The OpenUniverse2024 simulation suite is a cross-collaboration effort to produce matched simulated imaging for multiple surveys as they would observe a common simulated sky. Both the simulated data and associated tools used to produce it are intended to uniquely enable a wide range of studies to maximize the science potential of the next generation of cosmological surveys. We have produced simulated imaging for approximately 70 deg of the Vera C. Rubin Observatory Legacy Survey of Space and Time (LSST) Wide-Fast-Deep survey and the Nancy Grace Roman Space Telescope High-Latitude Wide-Area Survey, as well as overlapping versions of the ELAIS-S1 Deep-Drilling Field for LSST and the High-Latitude Time-Domain Survey for Roman. OpenUniverse2024 includes i) an early version of the updated extragalactic model called Diffsky, which substantially improves the realism of optical and infrared photometry of objects, compared to previous versions of these models; ii) updated transient models that extend through the wavelength range probed by Roman and Rubin; and iii) improved survey, telescope, and instrument realism based on up-to-date survey plans and known properties of the instruments. It is built on a new and updated suite of simulation tools that improves the ease of consistently simulating multiple observatories viewing the same sky. The approximately 400 TB of synthetic survey imaging and simulated universe catalogs are publicly available, and we preview some scientific uses of the simulations.
Paper Structure (34 sections, 6 equations, 17 figures, 7 tables)

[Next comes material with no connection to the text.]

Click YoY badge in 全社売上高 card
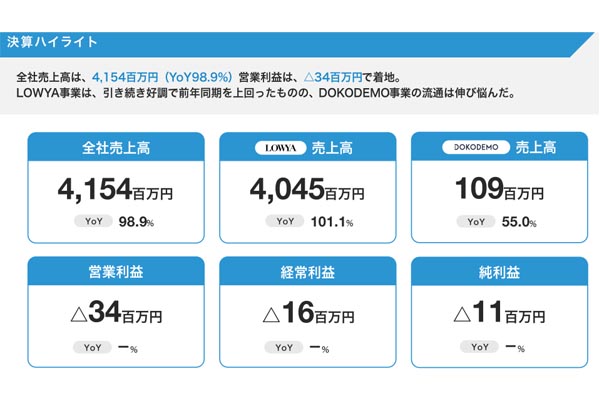This screenshot has width=600, height=400. point(91,221)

This paper contains 34 sections, 6 equations, 17 figures, 7 tables.

Figures (17)

  • Figure 1: A comparison of color coadd images from the Roman HLWAS (left; Y106/J129/H158 color composite) and LSST WFD (right; g/r/i color composite) overlapping a single LSST patch of the synthetic sky with central coordinates $(\textrm{RA}, \textrm{Dec})=(9.55^{\circ}, 44.1^{\circ})$, $\Delta\textrm{RA}=0.325^{\circ}$, and $\Delta\textrm{Dec}=0.233^{\circ}$. Both coadds are full simulated-survey depth -- the full WAS-depth for Roman and the first five years of the simulated observing sequence for LSST WFD. The LSST coadd matches the native pixel scale of 0.2 arcsec, while the Roman imcom coadd is significantly oversampled from the native Roman pixel scale of 0.11 arcsec to a coadd pixel scale of 0.039 arcsec, in order to achieve a Nyquist sampled coadd image. Note that the images are substantially degraded in quality for rendition in this document.
  • Figure 2: A demonstration of how the image scene is built. Each panel is approx. 50 arcsec across. Each unsaturated star, transient, and galaxy is built in the image scene photon-by-photon. Galaxies are built from a composite morphological model consisting of a bulge, disk, and star-forming knot regions. The SED and flux fraction of each component of the galaxy is self-consistently generated in the Diffsky model to represent the appropriate populations of stars present in each component of the galaxy model.
  • Figure 3: LSST $r$-band cumulative magnitude distribution for the extragalactic catalog. This is compared to an observed cumulative magnitude distribution from HSC Deep survey data, which is extrapolated to magnitudes fainter than 25. The two begin to diverge in the shaded column at faint magnitudes where the simulation is incomplete. The dark gray band represents uncertainty on the HSC extrapolation.
  • Figure 4: LSST redshift distributions and uncertainties for selected ranges of the LSST $r$-band magnitude for the extragalactic catalog. These measurements from the simulation are compared to predicted LSST redshift distributions from coil2004.
  • Figure 5: Redshift evolution of broadband optical galaxy colors in the Diffsky mock catalog (green) compared with equivalent samples of galaxy colors from COSMOS20 (black). Each panel contains a different subsample of objects drawn from each limiting-magnitude selection. Figure is broken into: (left to right) u-g, g-r, i-z, and z-y colors, and (top to bottom) several limiting magnitude ranges.